Output each entry exactly; skip nothing.

Data items:
|---|
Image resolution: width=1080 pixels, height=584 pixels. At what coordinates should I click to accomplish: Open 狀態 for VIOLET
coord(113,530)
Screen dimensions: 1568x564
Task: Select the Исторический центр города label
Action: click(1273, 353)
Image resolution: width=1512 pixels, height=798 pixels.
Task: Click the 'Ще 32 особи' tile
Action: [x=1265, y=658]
|---|
Answer area:
Image resolution: width=1080 pixels, height=584 pixels. At what coordinates should I click to accomplish: Open 狀態 for VIOLET
coord(113,530)
Screen dimensions: 1568x564
Task: Select the Исторический центр города label
Action: click(1273, 353)
Image resolution: width=1512 pixels, height=798 pixels.
Task: Click the 'Ще 32 особи' tile
Action: [x=1265, y=658]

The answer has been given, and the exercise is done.